## [To be done]
Put each line of the material into a numbered list, omitting blank lines. Leave the pictures out of the answer.

## [Lines of data]
>>
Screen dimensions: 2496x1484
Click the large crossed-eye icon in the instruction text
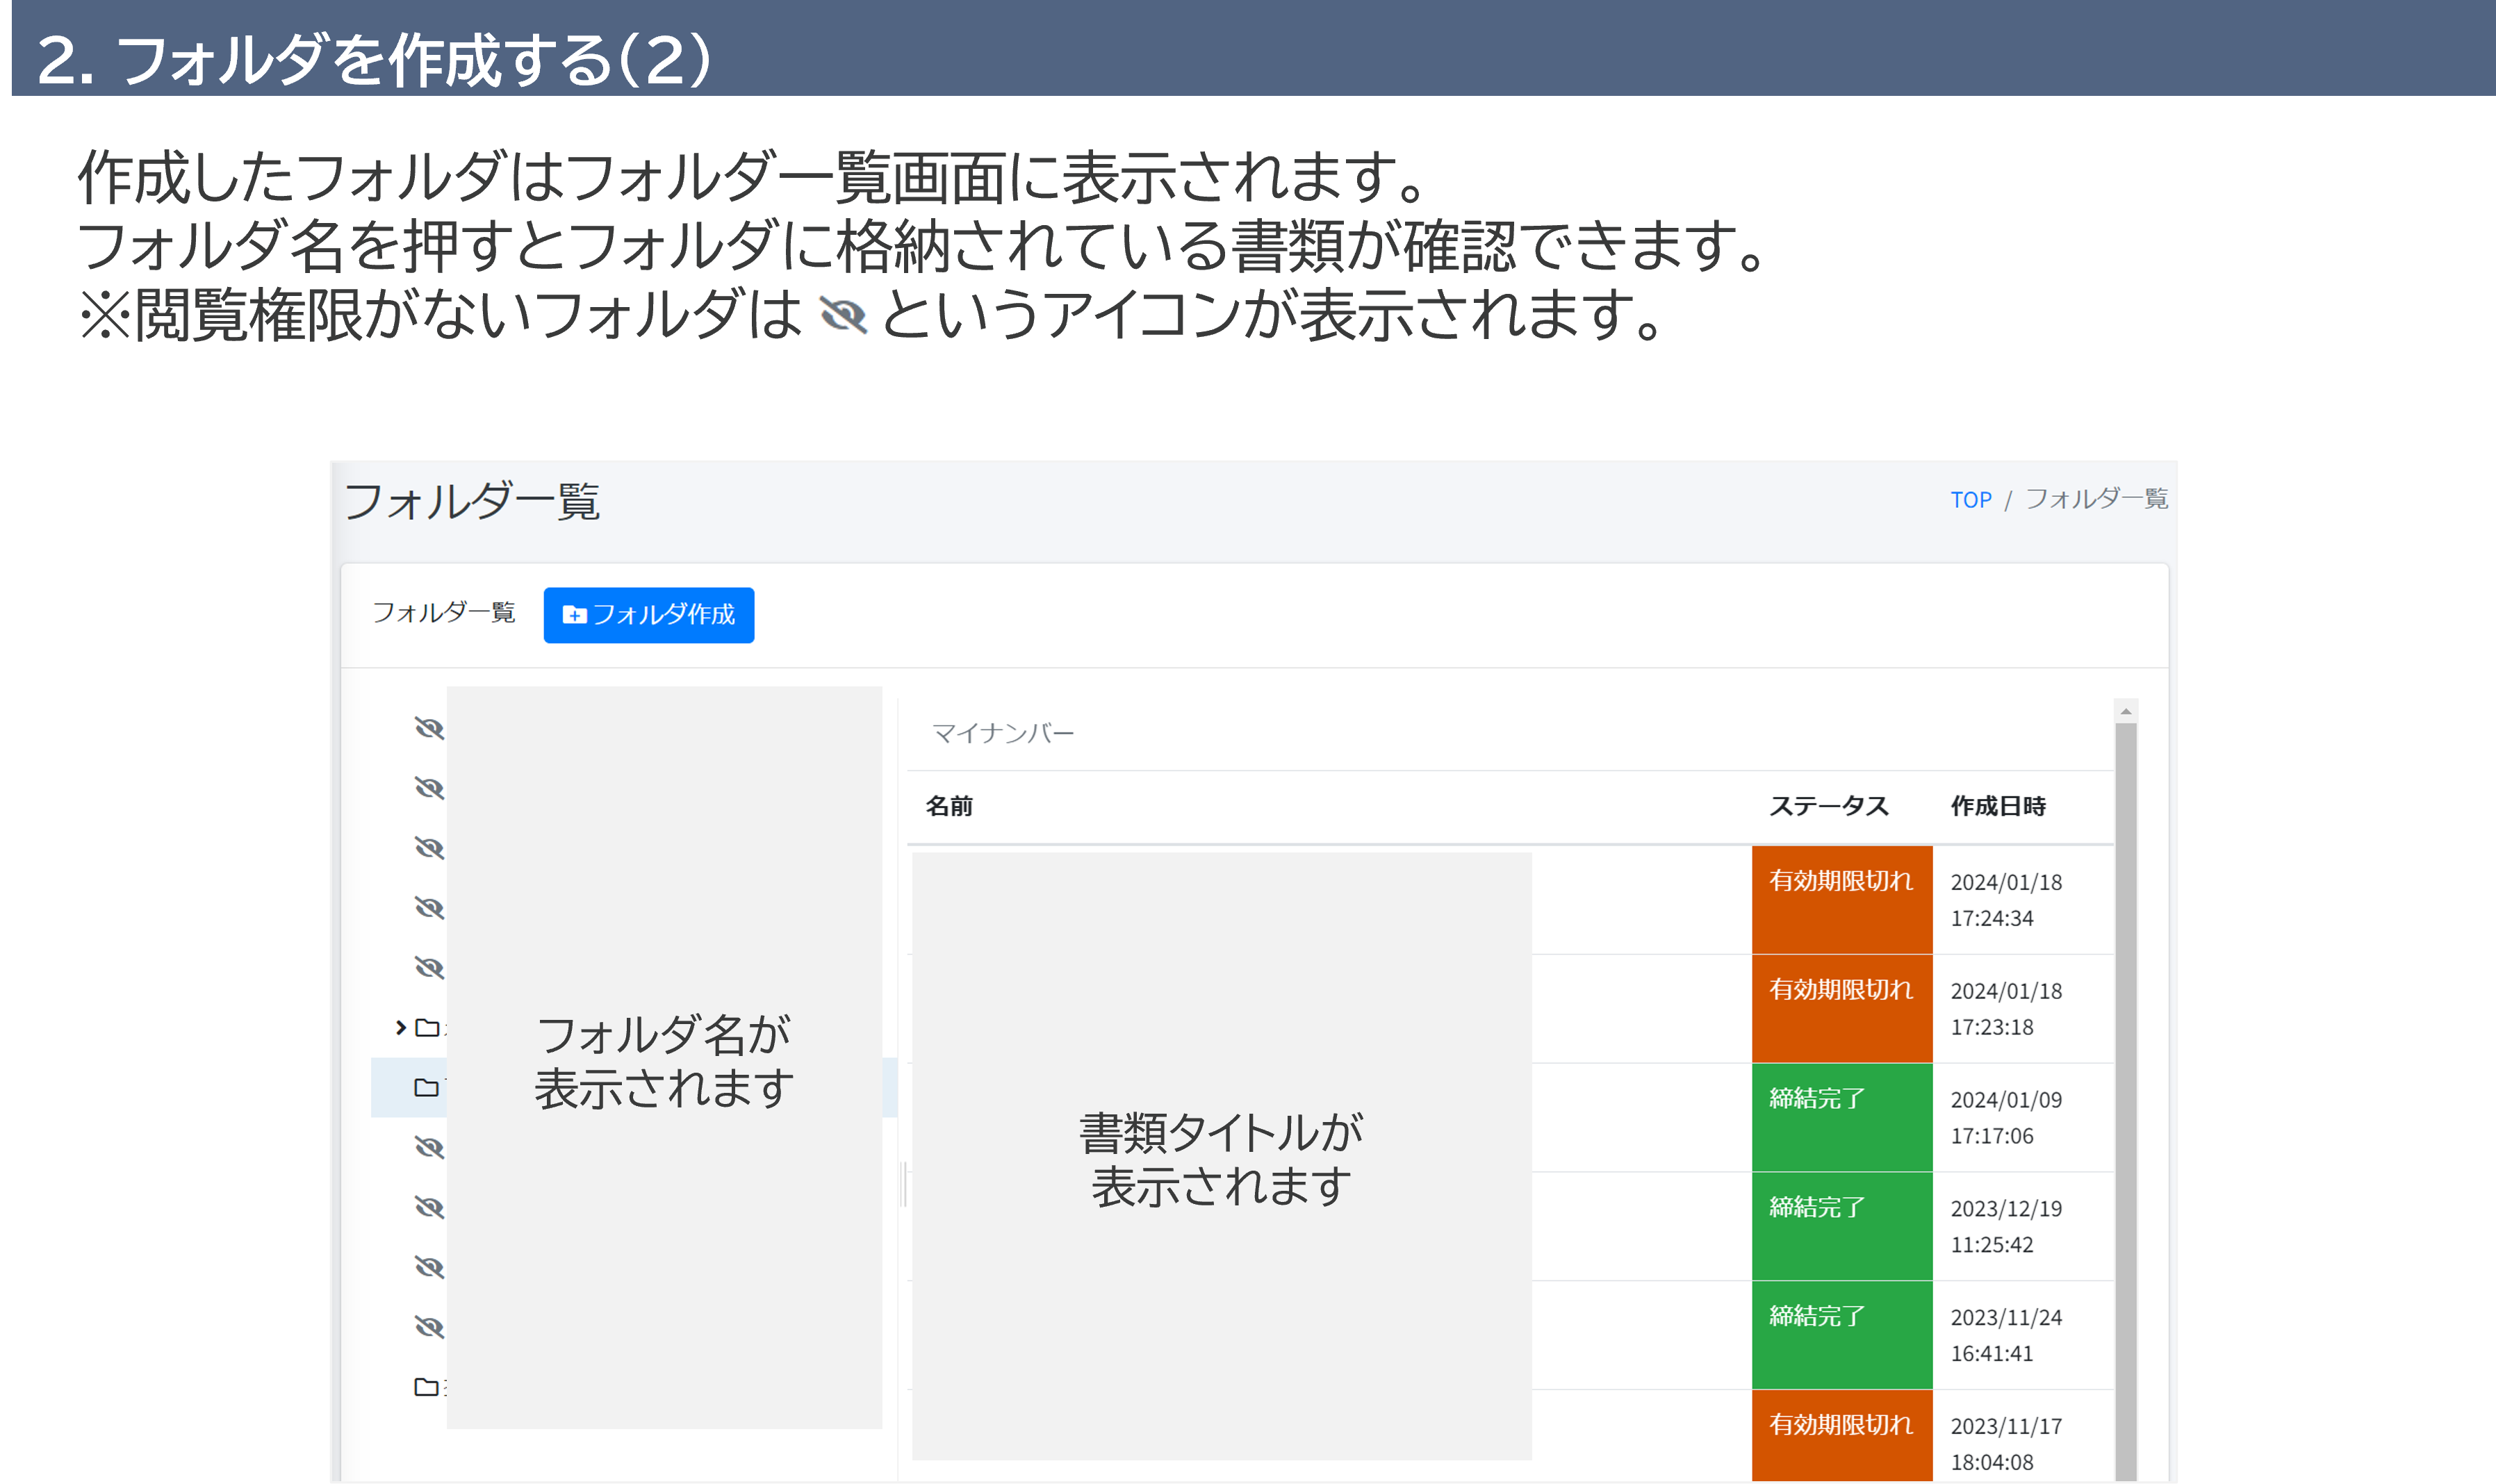842,316
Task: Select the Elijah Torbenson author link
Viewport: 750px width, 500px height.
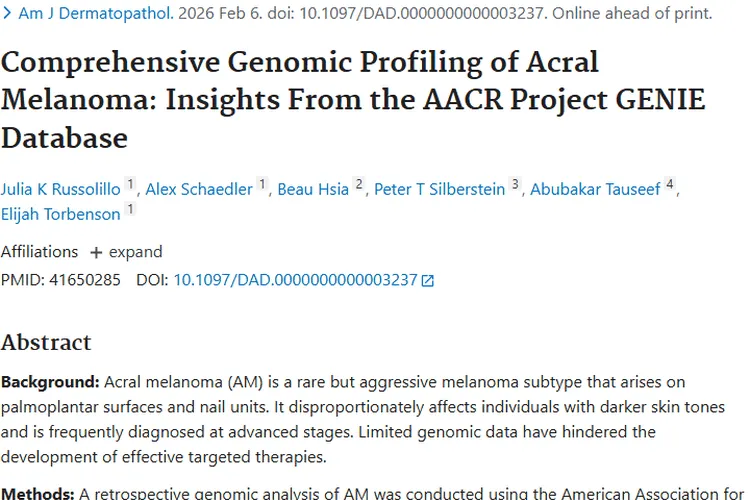Action: pos(61,214)
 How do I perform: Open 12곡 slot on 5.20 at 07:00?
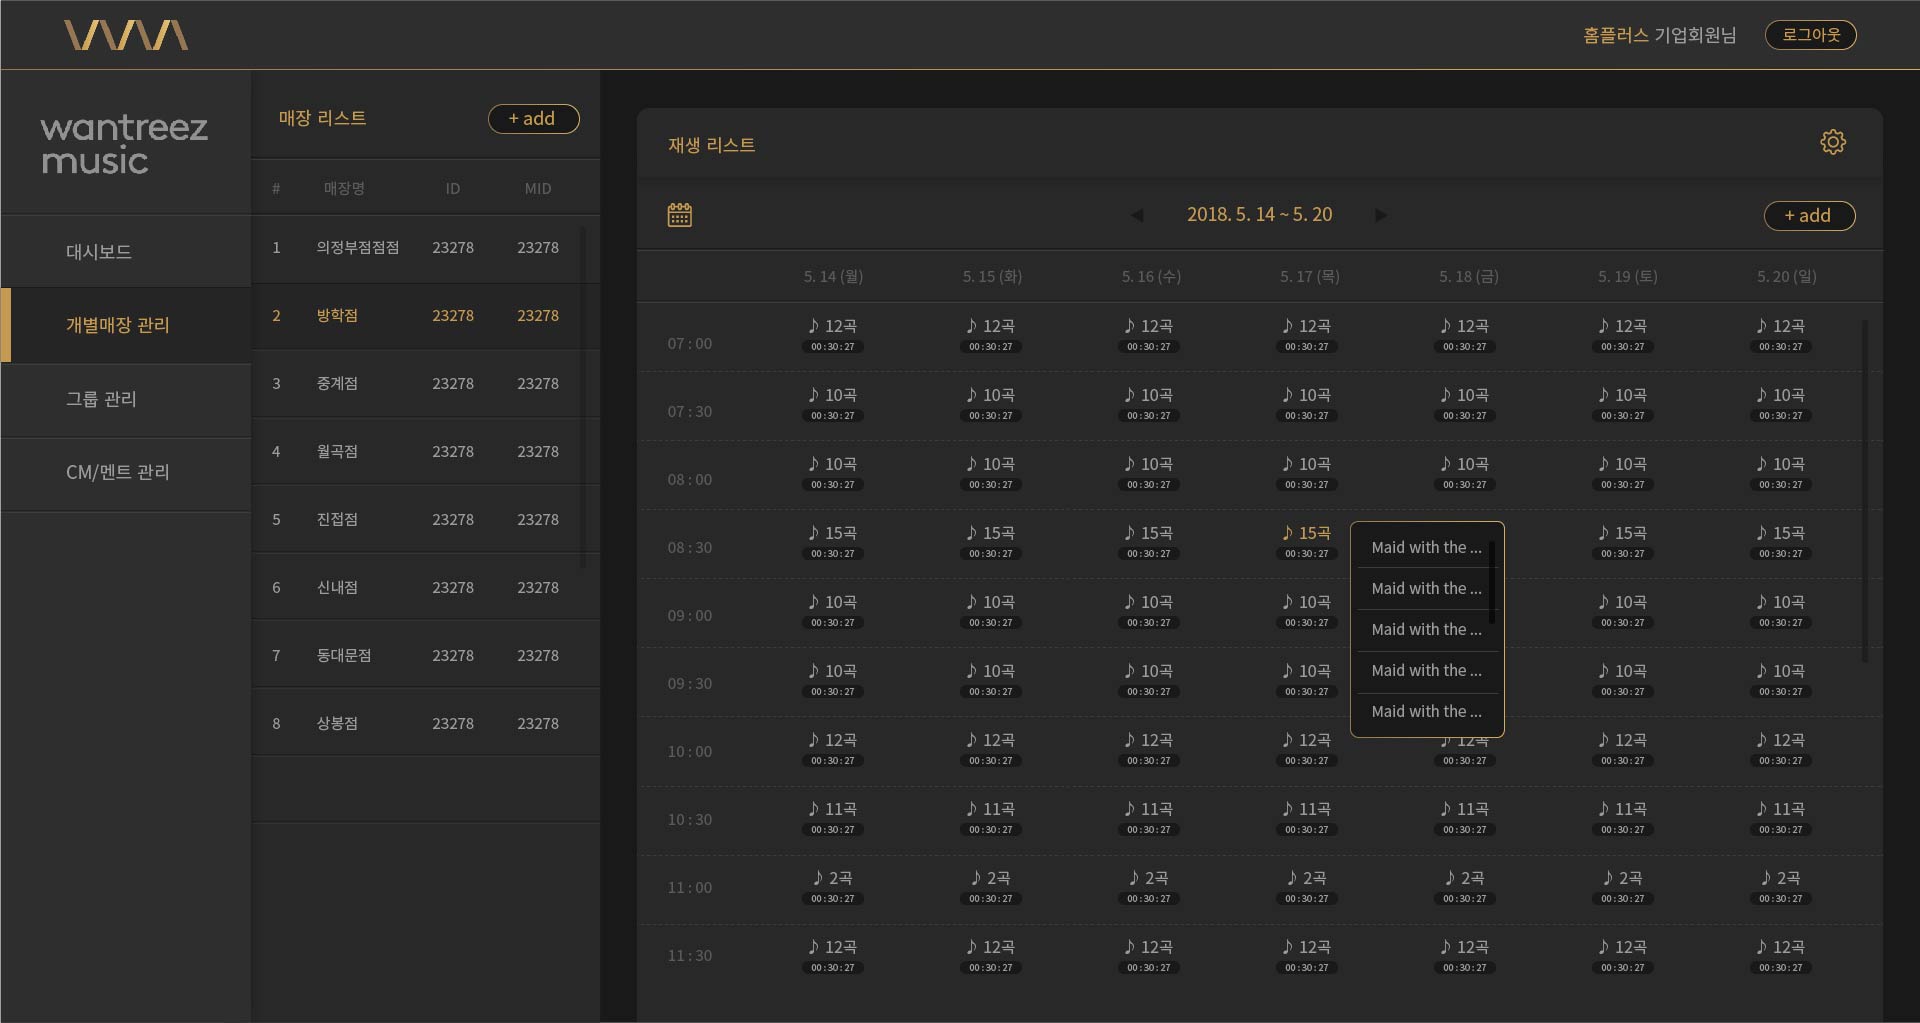[x=1780, y=333]
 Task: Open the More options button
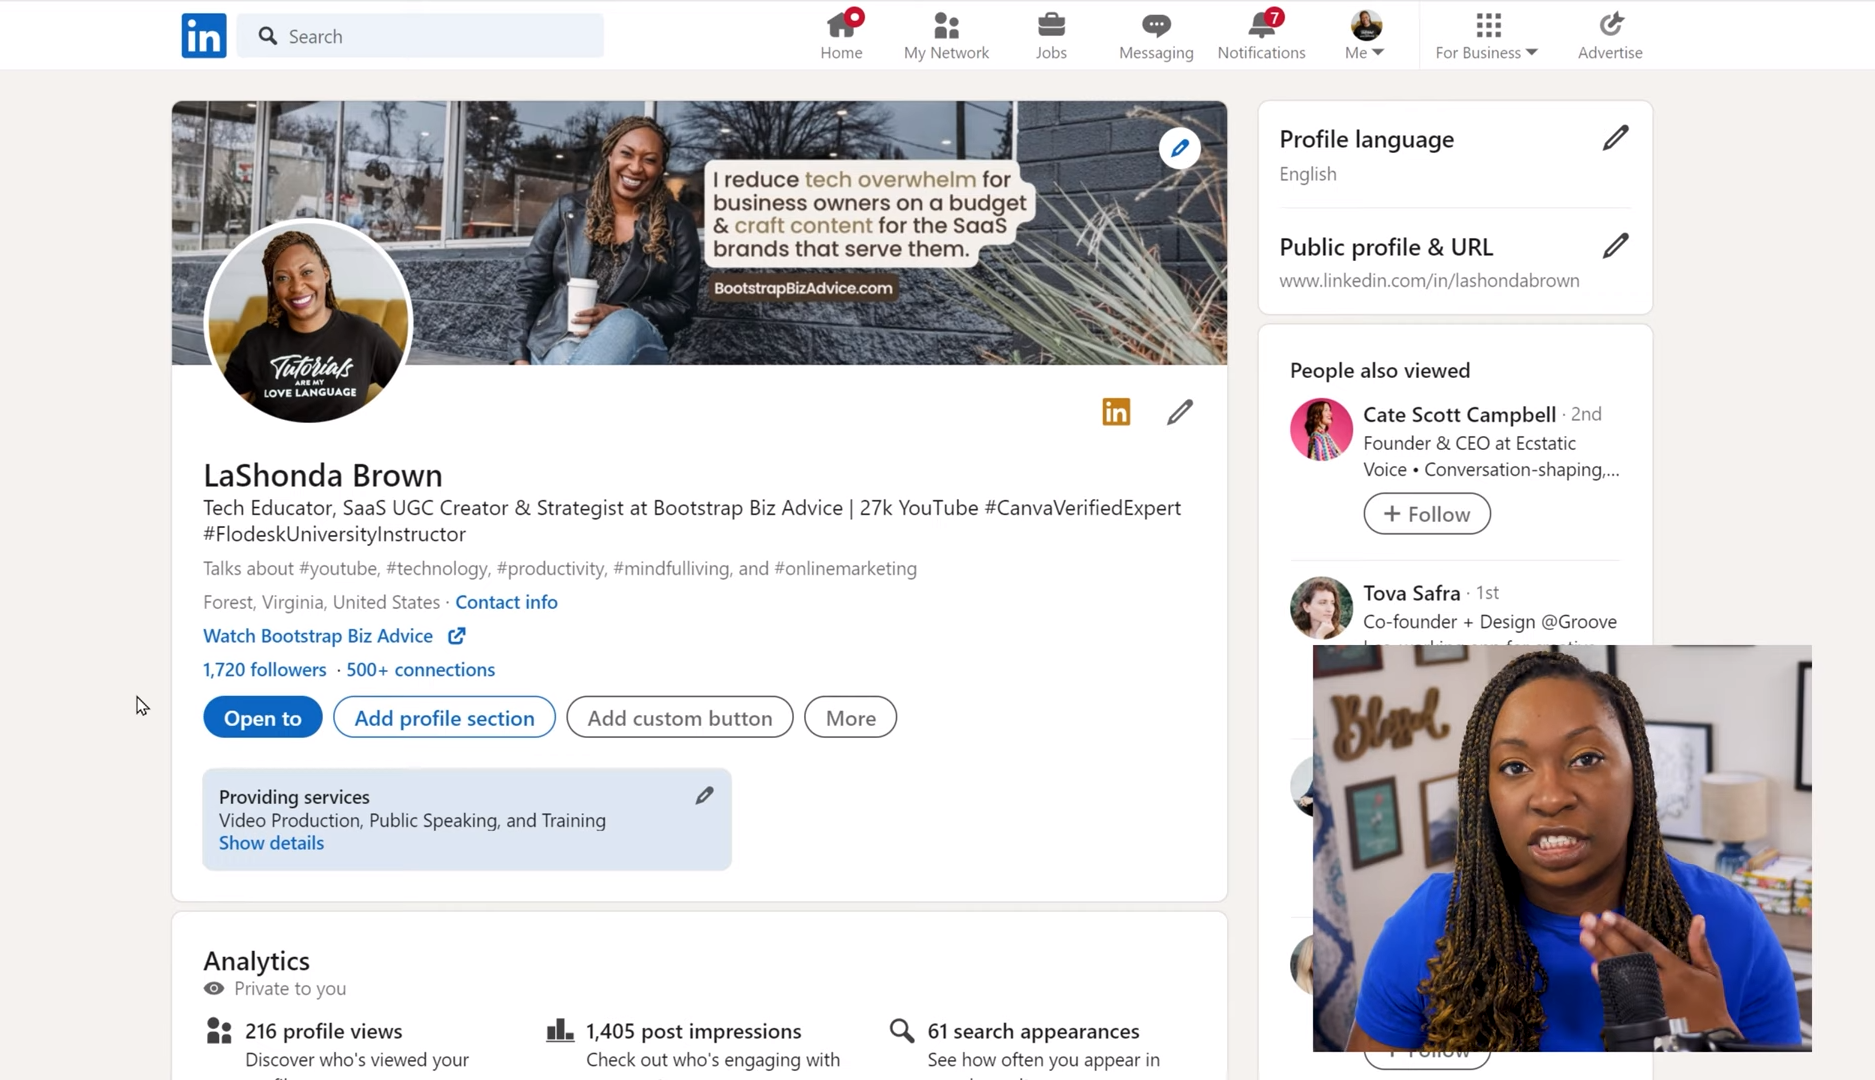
<<
## [Answer to the task]
1. Screen dimensions: 2496x1484
2. Click the large crossed-eye icon in the instruction text
3. 842,316
4. Task: Select the Elijah Torbenson author link
5. Viewport: 750px width, 500px height.
6. Action: pos(61,214)
7.  How do I perform: Open 12곡 slot on 5.20 at 07:00?
8. [x=1780, y=333]
9.  Task: Open the More options button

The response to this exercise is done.